__Questions to answer__
A. In the passage on aircraft hijacking, condense the paragraph beginning "This second, armed-intervention phase" into a shorter version that keeps its main facts.
B. Continue the passage on aircraft hijacking from its final sentence.

__Selected text__
++++++++

This second, armed-intervention phase of hijacking ended at Marseille’s Marignane airport on St Stephen’s Day 1994. Algerian hijackers had seized an Air France Airbus. The French government believed they intended crashing it as a flying bomb into central Paris. The elite GIGN unit of the French gendarmerie stormed the plane killing all the hijackers.
The world now faced a new terrorist threat, one that involved using aircraft as bombs rather than bargaining chips. It was a threat many did not fully comprehend until terrorists armed with nothing more than box-cutter knives made it catastrophically clear on September 11th, 2001.
Just before 9am that day, American Airlines flight 11, en route from Boston to Los Angeles was crashed into the north tower of the World Trade Center. United Airlines Flight 175, also Los Angeles-bound from Boston, was flown into the south tower less than 20 minutes later.
The terrorists had selected transcontinental flights because of their full fuel loads of nearly 90,000 litres each. These transformed two passenger planes into bombs sufficiently powerful to destroy the World Trade Centre.

++++++++

__Record extracts__
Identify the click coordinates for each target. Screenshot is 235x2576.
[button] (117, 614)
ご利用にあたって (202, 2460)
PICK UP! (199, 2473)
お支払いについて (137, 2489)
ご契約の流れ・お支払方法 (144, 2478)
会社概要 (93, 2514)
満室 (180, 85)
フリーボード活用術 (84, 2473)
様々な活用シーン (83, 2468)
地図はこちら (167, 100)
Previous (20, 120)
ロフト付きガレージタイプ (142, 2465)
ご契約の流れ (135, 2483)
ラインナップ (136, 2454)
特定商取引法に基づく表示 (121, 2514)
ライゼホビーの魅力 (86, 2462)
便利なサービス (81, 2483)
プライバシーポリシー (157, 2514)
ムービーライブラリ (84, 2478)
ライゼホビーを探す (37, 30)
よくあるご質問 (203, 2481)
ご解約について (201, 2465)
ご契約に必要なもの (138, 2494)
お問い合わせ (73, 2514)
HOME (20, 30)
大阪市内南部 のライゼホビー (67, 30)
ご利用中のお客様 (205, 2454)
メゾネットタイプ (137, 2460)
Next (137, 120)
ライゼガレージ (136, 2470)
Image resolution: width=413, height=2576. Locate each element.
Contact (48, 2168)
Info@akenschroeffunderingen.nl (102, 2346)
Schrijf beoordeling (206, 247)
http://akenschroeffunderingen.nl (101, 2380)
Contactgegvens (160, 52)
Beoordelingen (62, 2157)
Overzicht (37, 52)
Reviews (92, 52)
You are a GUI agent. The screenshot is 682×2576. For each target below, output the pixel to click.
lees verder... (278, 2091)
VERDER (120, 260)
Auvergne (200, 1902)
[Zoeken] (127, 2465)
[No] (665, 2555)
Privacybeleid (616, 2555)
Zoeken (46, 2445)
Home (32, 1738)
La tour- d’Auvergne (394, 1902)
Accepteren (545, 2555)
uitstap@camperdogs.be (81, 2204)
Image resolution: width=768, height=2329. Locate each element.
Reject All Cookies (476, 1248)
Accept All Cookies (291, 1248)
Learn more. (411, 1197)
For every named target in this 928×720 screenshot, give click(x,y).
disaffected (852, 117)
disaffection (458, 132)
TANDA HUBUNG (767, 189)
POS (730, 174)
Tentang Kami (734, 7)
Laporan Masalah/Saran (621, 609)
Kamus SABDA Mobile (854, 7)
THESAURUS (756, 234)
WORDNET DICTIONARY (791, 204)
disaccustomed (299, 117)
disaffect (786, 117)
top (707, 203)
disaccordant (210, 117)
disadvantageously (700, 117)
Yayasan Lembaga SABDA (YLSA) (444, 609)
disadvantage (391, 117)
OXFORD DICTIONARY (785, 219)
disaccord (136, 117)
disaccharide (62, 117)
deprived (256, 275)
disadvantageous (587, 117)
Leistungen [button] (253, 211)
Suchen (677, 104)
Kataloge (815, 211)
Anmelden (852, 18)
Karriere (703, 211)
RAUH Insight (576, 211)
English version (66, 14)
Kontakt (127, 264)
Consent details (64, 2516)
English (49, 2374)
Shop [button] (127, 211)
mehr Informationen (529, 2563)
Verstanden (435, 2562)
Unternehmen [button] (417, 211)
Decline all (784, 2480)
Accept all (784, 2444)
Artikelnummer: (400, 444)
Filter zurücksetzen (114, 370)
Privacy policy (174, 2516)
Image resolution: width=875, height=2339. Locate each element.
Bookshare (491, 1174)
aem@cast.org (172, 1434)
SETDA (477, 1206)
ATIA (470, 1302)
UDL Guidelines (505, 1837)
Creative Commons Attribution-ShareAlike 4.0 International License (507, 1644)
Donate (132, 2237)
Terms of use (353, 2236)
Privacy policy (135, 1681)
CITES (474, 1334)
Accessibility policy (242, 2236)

++++++++

__Expected results__
A. The armed-intervention phase of hijacking ended on St Stephen's Day 1994 at Marseille's Marignane airport. There, the French gendarmerie's elite GIGN unit stormed an Air France Airbus seized by Algerian hijackers and killed them all. The French government believed the hijackers intended to crash the plane into central Paris.

B.
In their ghastly success the terrorists, probably unwittingly, changed the rules of hijacking and rendered it all but impossible for others to follow in their footsteps.
United Airlines flight 93 from Newark to San Francisco took off just as the first plane hit in New York. When passengers realised they were in any case destined to die, they fought for control of the plane, which eventually crashed in a Pennsylvania field at 10.03am.
Jasper Schuringa, the Dutch passenger who overpowered Umar Farouk Abdulmutallab as his failed bomb set his clothes alight, was operating within this “nothing to lose” approach on Northwest’s flight 253 as it approached Detroit on Christmas Day.
While this offers little comfort to the 290 people aboard that flight from Amsterdam, it is important to recognise the amateurish failure of al-Qaeda’s latest attempt. A potentially lethal failure, but a failure nonetheless. Enhanced security has robbed terrorists of the hope of seizing control of an aircraft. They must now confine their efforts to destroying a plane, even one with its fuel tanks almost empty as it comes into land.
Abdulmutallab’s bomb contained about 80g of pentaerythritol tetranitrate (PETN), the same explosive that had failed Richard Reid (the “shoe bomber”) in his 2001 attempt. The PETN was either home-made or commercial, not the more powerful military block version whose texture gives it its common name of plastic explosive. His acid or nitroglycerine detonation attempt failed, leaving the PETN to burn furiously.
US intelligence did not manage to usefully synthesise the different elements at its disposal, but al-Qaeda also threw away a golden opportunity to use a malleable Nigerian in potentially much more lethal ways.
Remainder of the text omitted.